Five Live's Anna Foster Opens Up About Her Two Miscarriages
5 Live's Anna Foster never thought she would find happiness again after losing her first two children to miscarriage
Grief after miscarriage is entirely normal, though not spoken about enough
If you have experienced a miscarriage, find a therapist here
We all have defining moments in life, those things that shape us and make us what we are. Mine was losing our first two children to miscarriage. The first one was a heartbreaking, early discovery at eight weeks. The second was far worse.
Despite my nerves, everything seemed fine. I could feel my baby moving, I was relieved and happy. Then at my 20-week scan the sonographer spent longer than felt 'right' moving the probe over my stomach, and I started to quietly panic. My husband said it was fine. But she didn't speak to reassure me. Eventually, she switched off the machine and told us things weren't right. I didn't even cry immediately, I was so shocked that everything just seemed to stop.
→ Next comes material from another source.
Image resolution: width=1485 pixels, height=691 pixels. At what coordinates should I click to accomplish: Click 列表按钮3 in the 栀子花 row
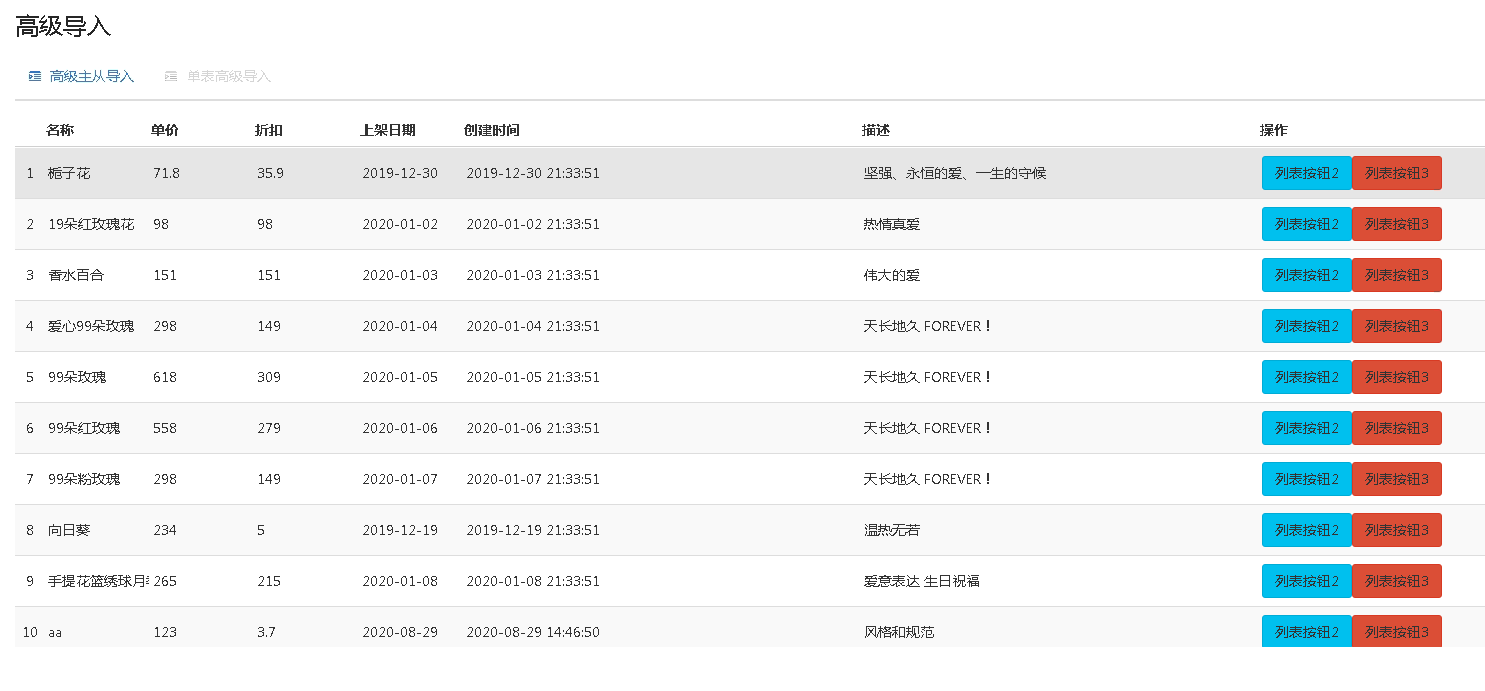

Days later, I gave birth to our tiny motionless child, and we spent some precious time together as a family. The hospital were incredibly supportive, they had a special delivery room away from all the others with a back entrance that meant I never needed to go into the main ward and see anyone experiencing happier times than us. We had a small funeral, just my husband and I, with the hospital chaplain officiating. There were many, many tears.
I remember feeling very clearly at that time that I'd never know true happiness ever again, that for the rest of my life even the most wonderful moments would be experienced through a grey filter. But it didn't happen like that. Slowly I did find joy again, and while I never forget how the pain felt, it's become something in my past rather than an emotion which clouds my every day.
At the time, we were offered the chance to talk to a specialist counsellor based at the unit, but we didn’t do it. I think it’s because I wanted to feel like we were strong enough to deal with things ourselves. Looking back now, older and wiser, it would have been good to talk – sharing never makes us weaker.
Luckily, after our two losses my next two pregnancies were successful and we've got a beautiful son, Ben, who's three, and a two-year old daughter, Jessica. It feels like infertility and problems in pregnancy and birth are affecting huge numbers of people, but we aren't really talking openly about it. When I do speak about my experiences, I’m stunned by how many times people tell me they’ve been through the same thing.